Summary: For Easter. And for Jimmy and Mary.

This is submitted in honor and memory of good friend and faithful servant of the Lord, Jimmy Carter, pastor of Norwood, Colorado Baptist Church, called home Palm Sunday, 2005.

“But when this perishable will have put on the imperishable, and this mortal will have put on immortality, then will come about the saying that is written, ‘Death is swallowed up in victory. O death, where is your victory? O death, where is your sting?’”

“There is a preacher of the old school, but he speaks as boldly as ever. He is not popular though the world is his parish, and he travels every part of the globe and speaks in every language. He visits the poor, calls upon the rich, preaches to people of every religion and no religion, and the subject of his sermon is always the same. He is an eloquent preacher, often stirring feelings which no other preacher could in bringing tears to eyes that never weep. His arguments none are able to refute, nor is there any heart that has remained unmoved by the force of his appeals. He shatters life with his message. Most people hate him; everyone fears him. His name? Death. Every tombstone is his pulpit. Every newspaper prints his text, and someday every one of you will be his sermon.” - David Cawston “Ready to Face the Music”

In that same sermon, Reverend Cawston told a story of two teenagers who were talking one day at school. One said, "Wouldn’t it be neat to know the time and the place that you were going to die?" His buddy said, "What good would that do?" The first one said, "I wouldn’t show up”.

What makes that story funny, ironically, is the universal knowledge of a truth that is not funny at all; that there is no such thing as avoiding death. Not that this fact keeps us from trying. In history and literature, from the arts to the market place, we can see evidence of mankind’s terrible fear of the inevitable, and his fruitless efforts to deny or delay it.

From Dorian Gray’s portrait, to Ponce de Leon’s fountain of youth, to the weekday morning television ads trying to sell you products that will make you look younger, feel younger, perform better, take away all the aches and pains of aging…

…you all know what I mean.

Sin entered into the world and death through sin, and ever since that very day the prospect of death has held men and women in a grip of fear so horrible that many people will get angry if you even try to discuss it in their presence. As though not thinking about it will somehow delay it.

But it is there, waiting like a bony fingered specter, pointing down at a tombstone with your name on it; and the only thing you can’t make out is the final date.

**DATA SHOWN:**

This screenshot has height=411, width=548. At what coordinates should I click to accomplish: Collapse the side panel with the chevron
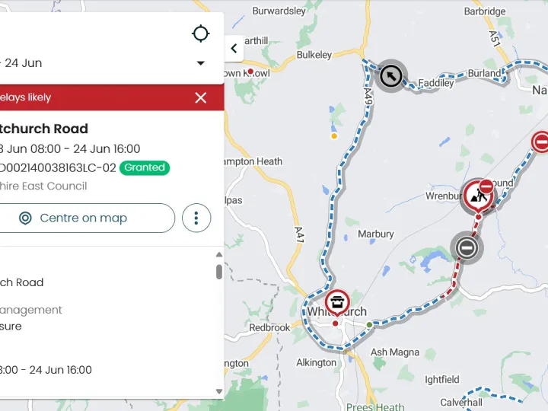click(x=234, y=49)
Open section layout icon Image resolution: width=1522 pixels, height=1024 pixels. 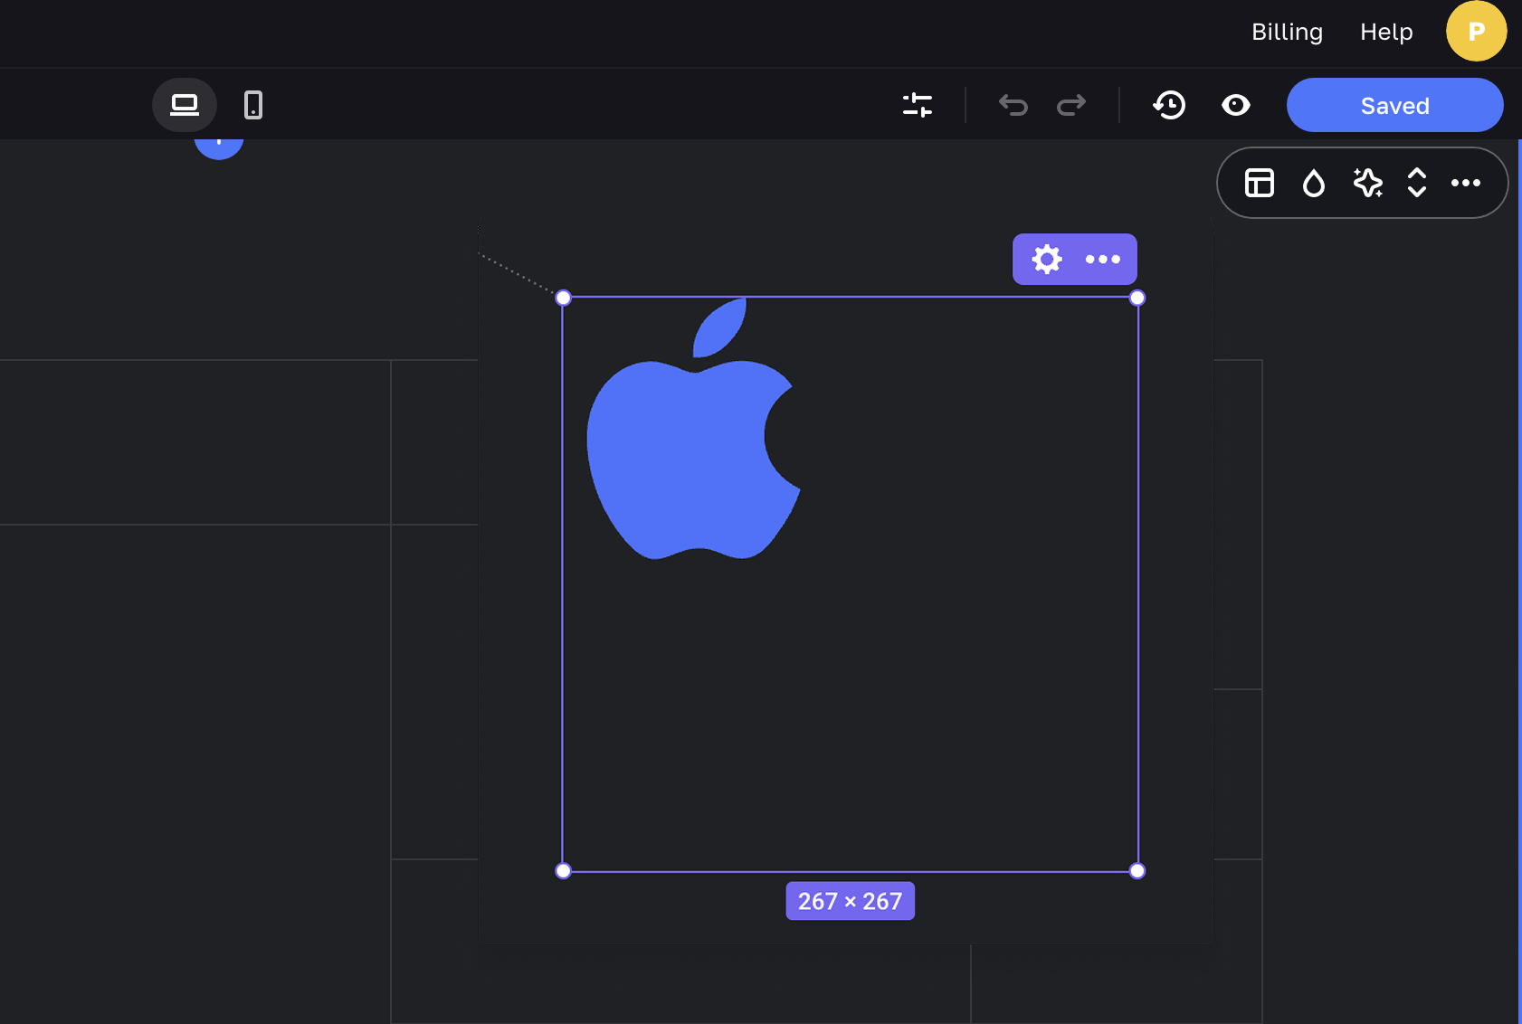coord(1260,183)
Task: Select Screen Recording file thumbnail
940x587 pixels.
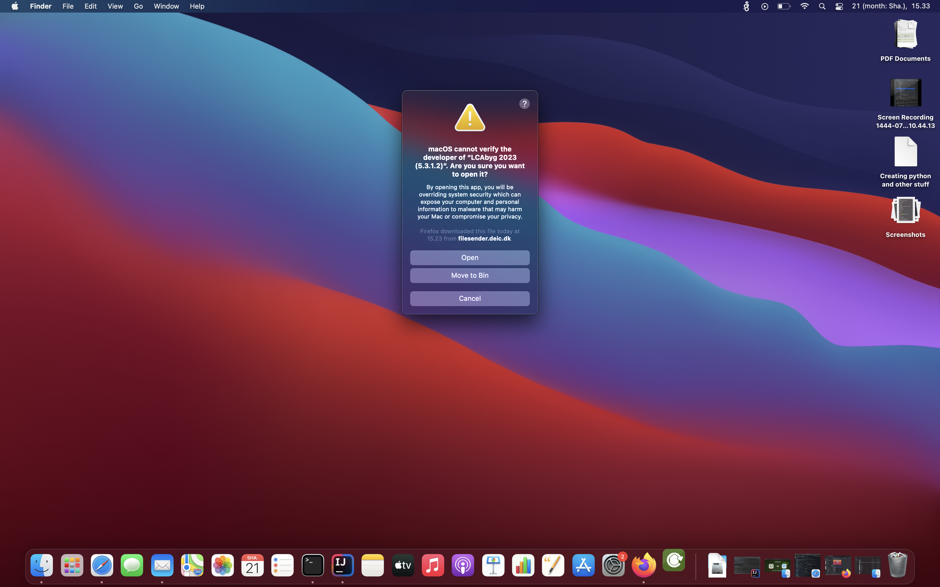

**WRITTEN EXERCISE 1:**
Return everything in the Easter sermon on death from "But it is there, waiting" down to "the final date.", word for word.
**WRITTEN EXERCISE 2:**
Resume the Easter sermon on death, picking up right after its final sentence.

**WRITTEN RESPONSE 1:**
But it is there, waiting like a bony fingered specter, pointing down at a tombstone with your name on it; and the only thing you can’t make out is the final date.

**WRITTEN RESPONSE 2:**
DEATH’S STING

We know from two verses of scripture that should be very familiar to the Bible studying Christian, that sin and death are universal. I’m referring to Romans 3:23 and 6:23. Those two addresses should be easy to remember.

Romans 3:23 “…for all have sinned, and fall short of the glory of God”

Romans 6:23 “For the wages of sin is death, but the free gift of God is eternal life in Christ Jesus our Lord.”

In these two statements alone, Paul has established that, 1. all have sinned. There is no one born of the flesh who can truthfully say otherwise. 2. All must die.

The Apostle establishes very thoroughly in the third chapter of Romans, the utter decadence of mankind as a result of sin.

In one of the three Italian made westerns that made Clint Eastwood famous, “The Good, The Bad and The Ugly”, Eli Wallach’s character has been arrested and condemned to die by hanging. He is sitting astride a horse, hands tied behind his back, noose around his neck, as the executioner reads the list of charges against him for the public to hear.

There are other things going on in the movie, but as the camera goes to different people and the various events transpiring, all the while, in the background you can hear these charges being read. The list of this man’s crimes is so long that it takes about 10 minutes to read. It just goes on and on.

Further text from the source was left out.